FHCM LE BUREAU DES MÉANDRES
J’ai connu une époque lointaine où quand on venait à la Chambre Syndicale de la Haute Couture, on ne prenait pas rendez-vous. Le grand Jacques, dans son infinie sagesse, était toujours à l’écoute des gens qui venaient lui demander un service.
Aujourd’hui, vous avez porte close, un Fort Knox de la couture, bouclé par des princes au cerveau binaire, qui veulent se sentir intouchable. Impossible de rencontrer une personne, car il y a un digicode, et même si vous introduisez une autre personne, on vous refoule systématiquement. Prenez rendez-vous par Internet, disait-elle, cette inconnue que je ne connais ni « d’Eve ni des dents », sorte de bimbo à neurones peroxydés, qui pense que la magnitude quinze sur l’échelle d’«Hechter» est un concept Fashion.

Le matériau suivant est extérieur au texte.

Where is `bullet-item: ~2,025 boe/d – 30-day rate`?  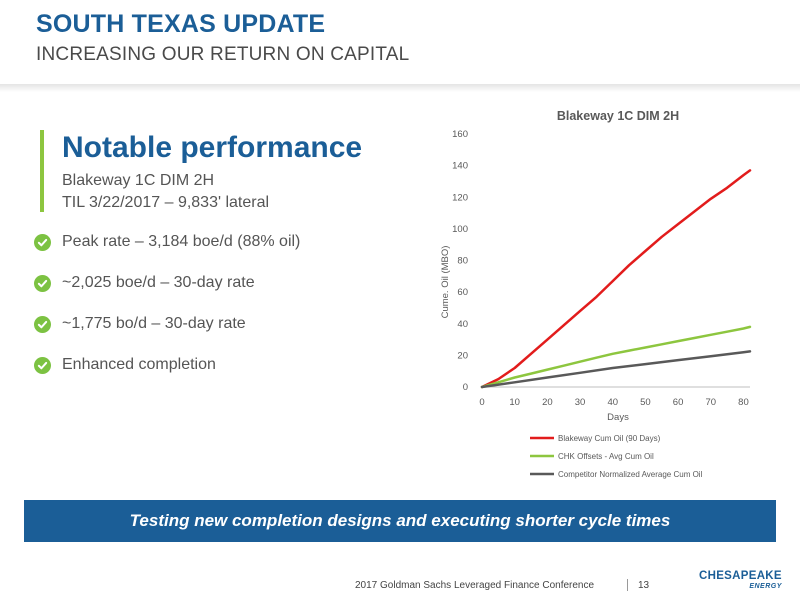 bullet-item: ~2,025 boe/d – 30-day rate is located at coordinates (167, 283).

En réalité, le monde a bien changé, et le monde dans lequel on vit ferme la porte définitivement aux relations humaines. Pour mon assurance de voiture, il a fallu que j’aille sur Internet. On m’a fait un devis, et impossible de savoir ou de poser une question. Pour les agences de peste, c’est la même chose ; les bureaux sont fermés, il faut montrer patte blanche. Il faut aussi montrer son carnet de chèques d’abord avant de commencer à parler.
J’ai essayé plusieurs fois en écrivant que mon budget était de plus de 1 000 000 d’euros pour une jeune créatrice Russe. J’ai eu une réponse par email pour un rendez-vous seulement un mois et demi après. Quand je me suis rendue au rendez-vous, la personne était à l’étranger. Elle avait oublié le rendez-vous, et pour s’amender, elle a engueulé au téléphone cette pauvre stagiaire comme si c’était sa faute.
Le monde change, un monde de débiles mentaux. Aujourd’hui, Roméo n’aime que lui-même, et quant à Juliette, elle préfère les femmes. Yseult, quant à elle, aime d’abord son métier, et Tristan a changé de sexe. Des dirigeants qui suivent la voie de leur maître, les ou le seigneur du Luxe.
Ne comprenant plus ce monde, j’ai pris le dernier train de la fuite, juste à temps, et je m’étonnais d’être seul dans le wagon. Les portes se refermant, la machine se met en branle et une voix douce, presque sensuelle, dans le haut-parleur annonce : « Bienvenue à bord du train LVMH, et sans jamais dérailler, celui-ci ne vous mènera absolument nulle part. J’ai ouvert la fenêtre pour sauter en marche, une fin qui atteste l’idée que pierre qui roule n’amasse pas mousse.